- The internet consists of the edge and the core. The edge consisting of end systems (mobile phones, PCs, etc.) and core being the infrastructure that interconnects it all
- Internet is delivered to homes through several physical mediums, like DSL (copper phone wire), Coaxial (TV cable) and optical (glass fibre).
- Protocols are defined by the IETF through RFC (request for comments)
- Homes are connected to access networks (low-tier ISPs) through modems and intermediary splitters
- Packet switching and circuit switching are methods of digital communication. Packet switching hardware is able to receive data through packets from different senders. Packets are processed from multiple links, allowing simultaneous communication over the link. Circuit switching reserves a circuit, i.e. physical connection from one party to another. E.g. traditional phone networks worked this way. This ensures bandwidth but is inefficient with lots of idle time. Circuit switching may use time division multiplexing (allocating time slots) or frequency division multiplexing (allocating frequencies).
- The internet consists of a structure of ISPs. Tier-1 ISPs are connected through internet exchange points. Lower level ISPs may peer and and interconnect or connect to tier-1 ISP.
- Content networks such as Google may have large private networks and connect directly through IXPs or to lower level ISPs (settlement free)

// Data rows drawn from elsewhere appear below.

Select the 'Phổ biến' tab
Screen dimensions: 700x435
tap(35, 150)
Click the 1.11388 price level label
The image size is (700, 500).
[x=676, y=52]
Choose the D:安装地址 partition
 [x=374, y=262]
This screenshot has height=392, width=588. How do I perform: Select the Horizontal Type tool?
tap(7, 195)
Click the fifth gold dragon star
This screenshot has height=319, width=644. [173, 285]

- Packet switching hardware works often through store-and-forward. It receives packets and forwards it. This results in delays. Nodal delay (total delay) consists of processing delay (inspecting packets), queuing delay (packets waiting in the packet queue), transmission delay (max throughput of the device) and propagation delay (time to travel of the sending medium)
- Packet loss occurs when the queue is full and packets are dropped because of it
- The internet protocol stack consists of five layers: physical layer (wire), link layer (ethernet, wifi), network layer (IP), transport layer (TCP/UDP) and application layer (SMTP, HTTP)

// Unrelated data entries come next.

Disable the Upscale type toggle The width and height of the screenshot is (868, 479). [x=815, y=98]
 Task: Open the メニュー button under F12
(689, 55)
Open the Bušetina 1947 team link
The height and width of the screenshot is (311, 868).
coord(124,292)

- Application layer: message, transport layer: segment, network layer: datagram, link layer: frame
- Packet switching was invented by DARPA, creating DARPAnet. In 1983 TCP/IP became the standard protocol for ARPAnet (many were connected to it by then). In the 1990s Tim Berners Lee invented the internet with an initial version of HTTP, a web server and a browser. Netscape and Microsoft raced to make the best browser. Microsoft won. Many startups start building internet applications. Homes globally got more and more broadband internet access. Wireless devices overtake wired devices. Massive networks on top of internet such as Facebook are created. Companies shift to cloud computing.
- HTTP, SMTP, POP and DNS are all examples of application-layer protocols
- DNS works through a hierarchical structure of DNS servers including root, TLD and authoritative DNS servers.
- A DNS query may be resolved iteratively or recursively by the name server
- DNS queries are cached by intermediary DNS servers, such as a local DNS server
- DASH (Dynamic Adaptive Streaming over HTTP) is used by Netflix and allows clients to download videos in different bitrates as defined by a manifest
- The transport layer is linked to an application through sockets. A socket is addressed with a port. The transport layer is abstracted in this way and an application can trust the socket to deliver messages through it.
- The transport layer can provide multiple services, with a minimum of multiplexing and demultiplexing
- Demultiplexing is delivering (splitting) the data in a transport-layer segment to the correct socket. Multiplexing is combining the data from multiple sockets and passing it to the network layer
- TCP is connection-oriented. Before exchanging data a handshake procedure establishes a connection between two sockets. Afterwards the connection should be torn down.
- TCP enables reliable transfer; it verifies segments are delivered.
- TCP provides congestion control
- UDP is connectionless, without handshaking and doesn’t provide delivery guarantee or congestion control.
- UDP demultiplexes signals by destination IP and port. TCP demultiplexes by source IP, port, destination port (multiple sockets per port possible)
- Since UDP has no congestion control it can flood links
- UDP and TCP provide error checking by checking the checksum over the data
- TCP does a three-way handshake initialising state variables and communicating (random) start sequence numbers. It uses the SYN bit in the TCP segment. A common attack is SYN-flooding where senders only send the first segment, overwhelming the server with initialised but unused connections.
- The maximum amount of data in a segment is Maximum Segment Size (MSS), on its own determined by the maximum transmission unit (MTU).
- TCP uses sequence numbers (based on a segment’s byte offset) to identify individual segments
- TCP signals out of order or a missing segment by sending a duplicate ACK for the last correctly received segment
- When the receiver receives three duplicate ACKs, it triggers a fast retransmission of the lost packet. Three duplicate ACKs are a strong indicator of a lost packet (e.g. 1-3-4) instead of being out of order (e.g. 1-3-2)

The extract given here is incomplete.